Ike: Debate And Accuracy, Against Dictatorship
Or…Easy is the life of the Climate Change True Believer…
This is yet another answer to whomever claims that the “climate change debate” is “over”.
From a recent op-ed by Max Blumenthal on the International Herald Tribune (“Ike’s other warning“, Sep 2, 2009):
[Eisenhower’s 1959 letter] offers an […] important — and relevant — warning: to beware the danger posed by those seeking freedom from the “mental stress and burden” of democracy
“I doubt that citizens […] could ever, under our democratic system, be provided with the universal degree of certainty, the confidence in their understanding of our problems, and the clear guidance from higher authority that [some] believe needed. Such unity is not only logical but indeed indispensable in a successful military organization, but in a democracy debate is the breath of life.”
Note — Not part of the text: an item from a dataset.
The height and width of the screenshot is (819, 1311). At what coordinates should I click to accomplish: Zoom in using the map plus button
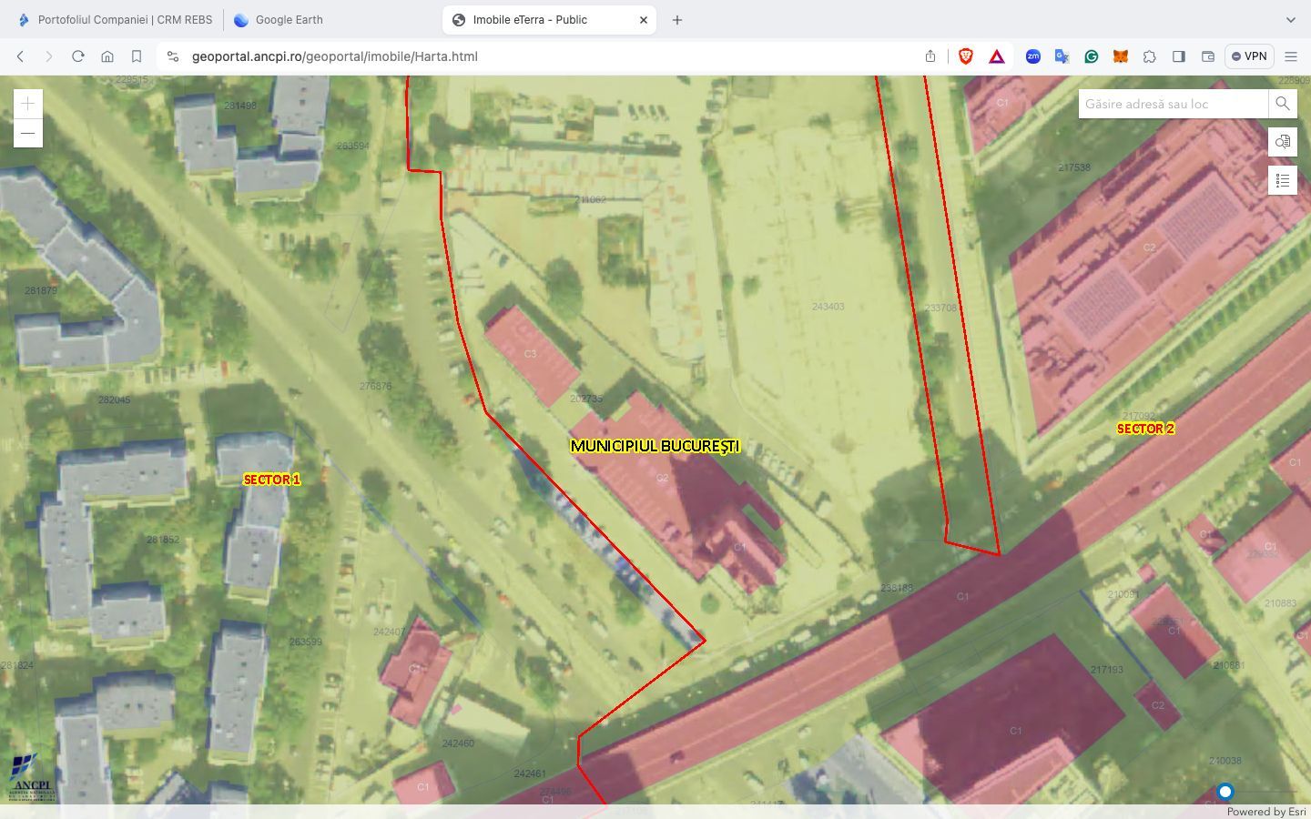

Eisenhower also recommended a short book — “The True Believer” by Eric Hoffer […] Hoffer “points out that dictatorial systems make one contribution to their people which leads them to tend to support such systems — freedom from the necessity of informing themselves and making up their own minds concerning these tremendous complex and difficult questions.” The authoritarian follower, Eisenhower suggested, desired nothing more than insulation from the pressures of a free society.
“It is difficult indeed to maintain a reasoned and accurately informed understanding of our defense situation on the part of our citizenry when many prominent officials, possessing no standing or expertness as they themselves claim it, attempt to further their own ideas or interests by resorting to statements more distinguished by stridency than by accuracy.”
Every call to silence climate skeptics comes from a desire to be insulated “from the pressures of a free society“.